__Task statement__
Copy each line of the data below with the word "checkbox".
*** Opening Provided material ***
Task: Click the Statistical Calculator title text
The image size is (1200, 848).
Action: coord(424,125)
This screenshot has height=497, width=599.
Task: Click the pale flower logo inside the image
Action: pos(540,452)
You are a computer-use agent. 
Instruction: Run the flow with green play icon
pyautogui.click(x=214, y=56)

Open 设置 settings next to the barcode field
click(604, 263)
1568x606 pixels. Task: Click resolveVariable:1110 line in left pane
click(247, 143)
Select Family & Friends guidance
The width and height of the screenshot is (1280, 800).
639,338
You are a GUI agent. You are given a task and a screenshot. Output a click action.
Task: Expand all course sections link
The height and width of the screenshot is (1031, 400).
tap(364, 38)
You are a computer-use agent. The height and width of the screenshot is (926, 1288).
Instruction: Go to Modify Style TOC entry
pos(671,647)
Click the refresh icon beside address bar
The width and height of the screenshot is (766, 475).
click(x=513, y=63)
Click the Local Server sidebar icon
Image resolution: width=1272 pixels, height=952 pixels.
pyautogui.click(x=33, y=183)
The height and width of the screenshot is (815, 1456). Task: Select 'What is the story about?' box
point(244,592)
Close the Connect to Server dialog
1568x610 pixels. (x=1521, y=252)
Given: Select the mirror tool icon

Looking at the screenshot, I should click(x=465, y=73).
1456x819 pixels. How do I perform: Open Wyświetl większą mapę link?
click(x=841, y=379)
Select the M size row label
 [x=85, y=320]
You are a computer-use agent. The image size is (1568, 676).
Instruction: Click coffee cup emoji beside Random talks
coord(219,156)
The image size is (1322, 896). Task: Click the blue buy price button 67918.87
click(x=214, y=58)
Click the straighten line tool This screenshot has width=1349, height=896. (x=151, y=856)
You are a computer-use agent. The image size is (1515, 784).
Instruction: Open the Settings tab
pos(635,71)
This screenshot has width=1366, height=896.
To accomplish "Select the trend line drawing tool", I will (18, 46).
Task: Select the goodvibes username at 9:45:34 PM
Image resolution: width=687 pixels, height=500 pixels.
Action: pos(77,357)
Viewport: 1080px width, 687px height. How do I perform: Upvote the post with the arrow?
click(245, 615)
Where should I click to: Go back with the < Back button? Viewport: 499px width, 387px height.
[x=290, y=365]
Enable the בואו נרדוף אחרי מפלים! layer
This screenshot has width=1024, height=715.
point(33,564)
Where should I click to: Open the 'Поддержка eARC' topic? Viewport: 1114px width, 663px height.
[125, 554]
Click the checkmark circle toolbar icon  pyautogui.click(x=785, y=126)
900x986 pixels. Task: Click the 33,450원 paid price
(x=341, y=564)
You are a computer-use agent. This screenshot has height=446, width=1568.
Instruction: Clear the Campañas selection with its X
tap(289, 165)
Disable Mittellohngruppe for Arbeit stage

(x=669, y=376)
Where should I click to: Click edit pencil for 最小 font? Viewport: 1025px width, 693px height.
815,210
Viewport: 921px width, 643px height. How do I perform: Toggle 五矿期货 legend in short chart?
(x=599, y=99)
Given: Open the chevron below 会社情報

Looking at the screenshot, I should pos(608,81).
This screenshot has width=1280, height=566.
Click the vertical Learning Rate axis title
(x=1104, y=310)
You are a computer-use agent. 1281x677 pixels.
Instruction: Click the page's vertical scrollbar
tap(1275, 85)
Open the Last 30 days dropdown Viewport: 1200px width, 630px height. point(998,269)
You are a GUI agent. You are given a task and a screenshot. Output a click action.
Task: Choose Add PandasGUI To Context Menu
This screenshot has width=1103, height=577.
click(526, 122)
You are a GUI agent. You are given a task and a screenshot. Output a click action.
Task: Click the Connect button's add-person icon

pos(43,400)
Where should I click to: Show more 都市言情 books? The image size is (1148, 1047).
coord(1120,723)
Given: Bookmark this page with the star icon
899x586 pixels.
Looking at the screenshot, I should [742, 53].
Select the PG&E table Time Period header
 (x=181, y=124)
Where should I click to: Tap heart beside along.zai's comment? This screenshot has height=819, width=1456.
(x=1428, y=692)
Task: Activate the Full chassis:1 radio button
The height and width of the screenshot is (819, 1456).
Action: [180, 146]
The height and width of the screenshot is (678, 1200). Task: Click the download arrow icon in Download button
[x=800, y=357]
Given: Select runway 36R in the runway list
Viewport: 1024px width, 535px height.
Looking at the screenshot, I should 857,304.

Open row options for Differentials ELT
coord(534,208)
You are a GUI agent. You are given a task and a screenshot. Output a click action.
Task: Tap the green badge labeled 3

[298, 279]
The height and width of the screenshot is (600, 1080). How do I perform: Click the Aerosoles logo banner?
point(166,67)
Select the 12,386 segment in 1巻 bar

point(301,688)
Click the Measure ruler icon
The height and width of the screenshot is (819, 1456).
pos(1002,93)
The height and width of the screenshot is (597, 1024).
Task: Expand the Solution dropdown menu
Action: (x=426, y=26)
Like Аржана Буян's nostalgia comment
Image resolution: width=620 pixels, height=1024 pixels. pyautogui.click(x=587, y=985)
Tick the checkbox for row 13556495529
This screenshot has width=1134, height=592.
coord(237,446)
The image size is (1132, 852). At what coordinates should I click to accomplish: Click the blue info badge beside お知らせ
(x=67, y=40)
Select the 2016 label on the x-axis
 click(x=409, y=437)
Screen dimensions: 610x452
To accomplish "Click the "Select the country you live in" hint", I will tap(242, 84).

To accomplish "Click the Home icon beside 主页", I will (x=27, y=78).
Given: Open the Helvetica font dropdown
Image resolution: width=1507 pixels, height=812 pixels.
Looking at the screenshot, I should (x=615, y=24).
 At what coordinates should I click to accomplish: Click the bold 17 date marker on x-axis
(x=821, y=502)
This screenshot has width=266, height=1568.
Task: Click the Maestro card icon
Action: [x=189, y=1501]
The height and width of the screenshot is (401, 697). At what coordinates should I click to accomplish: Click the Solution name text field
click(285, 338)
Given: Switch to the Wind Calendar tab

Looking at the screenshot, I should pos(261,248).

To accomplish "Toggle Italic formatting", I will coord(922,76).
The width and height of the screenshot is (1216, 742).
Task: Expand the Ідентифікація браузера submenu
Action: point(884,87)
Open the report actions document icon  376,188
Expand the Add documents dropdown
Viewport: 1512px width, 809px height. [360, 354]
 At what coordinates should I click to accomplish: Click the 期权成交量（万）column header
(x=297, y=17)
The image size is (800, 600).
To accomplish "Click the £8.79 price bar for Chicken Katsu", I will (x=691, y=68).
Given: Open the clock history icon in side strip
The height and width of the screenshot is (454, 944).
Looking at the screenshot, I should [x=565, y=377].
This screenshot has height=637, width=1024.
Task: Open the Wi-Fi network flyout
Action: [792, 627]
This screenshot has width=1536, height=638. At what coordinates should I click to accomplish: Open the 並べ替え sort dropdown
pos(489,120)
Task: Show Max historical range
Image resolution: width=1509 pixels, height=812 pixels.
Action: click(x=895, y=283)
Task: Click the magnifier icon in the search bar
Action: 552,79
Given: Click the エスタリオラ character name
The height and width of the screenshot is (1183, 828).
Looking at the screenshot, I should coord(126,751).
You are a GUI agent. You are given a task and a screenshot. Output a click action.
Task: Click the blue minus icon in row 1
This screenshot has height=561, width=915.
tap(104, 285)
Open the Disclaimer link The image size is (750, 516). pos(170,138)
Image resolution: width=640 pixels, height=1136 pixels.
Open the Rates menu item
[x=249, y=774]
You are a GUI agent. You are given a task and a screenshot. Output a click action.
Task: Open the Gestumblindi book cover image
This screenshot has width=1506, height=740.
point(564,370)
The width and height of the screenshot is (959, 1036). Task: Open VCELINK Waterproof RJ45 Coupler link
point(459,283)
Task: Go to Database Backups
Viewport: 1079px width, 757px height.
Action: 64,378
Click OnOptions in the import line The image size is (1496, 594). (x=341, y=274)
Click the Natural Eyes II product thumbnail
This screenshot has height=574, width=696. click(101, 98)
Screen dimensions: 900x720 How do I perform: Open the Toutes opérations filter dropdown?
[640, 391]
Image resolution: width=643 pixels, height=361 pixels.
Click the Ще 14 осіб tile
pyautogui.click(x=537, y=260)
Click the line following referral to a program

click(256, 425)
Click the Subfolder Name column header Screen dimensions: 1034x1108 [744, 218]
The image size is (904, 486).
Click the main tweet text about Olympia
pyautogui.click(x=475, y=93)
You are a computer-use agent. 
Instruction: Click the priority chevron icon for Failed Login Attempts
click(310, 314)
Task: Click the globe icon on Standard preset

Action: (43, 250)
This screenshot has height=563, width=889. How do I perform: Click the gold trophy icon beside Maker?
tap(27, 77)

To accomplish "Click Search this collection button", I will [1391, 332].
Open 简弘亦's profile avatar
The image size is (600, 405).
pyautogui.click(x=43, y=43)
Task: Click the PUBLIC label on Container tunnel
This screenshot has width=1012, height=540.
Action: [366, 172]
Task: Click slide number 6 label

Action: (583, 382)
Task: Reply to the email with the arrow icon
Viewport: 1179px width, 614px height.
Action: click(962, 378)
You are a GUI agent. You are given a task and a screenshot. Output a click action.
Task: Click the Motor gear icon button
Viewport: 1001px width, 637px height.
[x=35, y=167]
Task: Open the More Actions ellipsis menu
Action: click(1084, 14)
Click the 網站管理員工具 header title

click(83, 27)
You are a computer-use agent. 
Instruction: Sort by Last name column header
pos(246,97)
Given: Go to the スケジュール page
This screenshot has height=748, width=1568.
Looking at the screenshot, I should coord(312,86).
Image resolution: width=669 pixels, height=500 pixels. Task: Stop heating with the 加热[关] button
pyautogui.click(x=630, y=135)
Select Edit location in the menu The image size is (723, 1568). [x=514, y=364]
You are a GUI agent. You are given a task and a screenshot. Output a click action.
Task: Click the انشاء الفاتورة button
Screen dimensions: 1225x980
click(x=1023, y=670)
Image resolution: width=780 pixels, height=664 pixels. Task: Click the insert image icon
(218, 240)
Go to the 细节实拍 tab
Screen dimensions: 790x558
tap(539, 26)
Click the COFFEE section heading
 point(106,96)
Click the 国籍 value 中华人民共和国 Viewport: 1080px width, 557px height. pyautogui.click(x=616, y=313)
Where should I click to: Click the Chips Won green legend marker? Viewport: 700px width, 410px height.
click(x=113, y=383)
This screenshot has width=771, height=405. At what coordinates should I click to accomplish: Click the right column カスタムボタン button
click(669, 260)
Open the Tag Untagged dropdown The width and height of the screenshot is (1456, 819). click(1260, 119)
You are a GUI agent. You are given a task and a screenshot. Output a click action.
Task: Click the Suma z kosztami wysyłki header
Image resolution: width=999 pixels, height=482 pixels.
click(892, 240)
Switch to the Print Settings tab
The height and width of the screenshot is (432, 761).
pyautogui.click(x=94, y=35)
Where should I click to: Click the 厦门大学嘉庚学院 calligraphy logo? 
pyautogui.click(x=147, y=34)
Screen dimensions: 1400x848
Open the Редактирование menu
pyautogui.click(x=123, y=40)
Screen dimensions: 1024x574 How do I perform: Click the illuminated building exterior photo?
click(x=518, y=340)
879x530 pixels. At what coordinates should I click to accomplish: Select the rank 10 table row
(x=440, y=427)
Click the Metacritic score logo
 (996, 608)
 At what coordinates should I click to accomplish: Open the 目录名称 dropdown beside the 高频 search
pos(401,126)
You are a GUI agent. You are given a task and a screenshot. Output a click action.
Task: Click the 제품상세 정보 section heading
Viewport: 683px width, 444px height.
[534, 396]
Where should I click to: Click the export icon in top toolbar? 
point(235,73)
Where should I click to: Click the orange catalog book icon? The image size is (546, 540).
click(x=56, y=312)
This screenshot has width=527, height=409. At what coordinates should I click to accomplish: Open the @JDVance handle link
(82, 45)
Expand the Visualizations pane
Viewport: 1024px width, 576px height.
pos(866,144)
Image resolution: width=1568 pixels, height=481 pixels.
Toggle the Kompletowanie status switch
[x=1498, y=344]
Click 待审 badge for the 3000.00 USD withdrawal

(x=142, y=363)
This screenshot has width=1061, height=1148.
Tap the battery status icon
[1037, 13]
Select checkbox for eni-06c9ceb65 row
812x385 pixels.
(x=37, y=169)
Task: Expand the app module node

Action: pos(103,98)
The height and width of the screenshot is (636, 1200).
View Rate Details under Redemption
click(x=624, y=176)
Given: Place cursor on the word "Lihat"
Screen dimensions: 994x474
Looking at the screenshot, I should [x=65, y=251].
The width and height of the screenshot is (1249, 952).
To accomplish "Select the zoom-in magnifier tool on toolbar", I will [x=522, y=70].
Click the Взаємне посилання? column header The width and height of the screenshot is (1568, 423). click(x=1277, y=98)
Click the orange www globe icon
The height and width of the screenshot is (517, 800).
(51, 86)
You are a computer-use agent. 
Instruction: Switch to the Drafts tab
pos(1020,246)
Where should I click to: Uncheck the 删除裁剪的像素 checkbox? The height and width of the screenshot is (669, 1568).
*** Closing Provided material ***
__Completed exercise__
Tick the checkbox for row 13556495529
Select checkbox for eni-06c9ceb65 row
Where should I click to: Uncheck the 删除裁剪的像素 checkbox? The height and width of the screenshot is (669, 1568).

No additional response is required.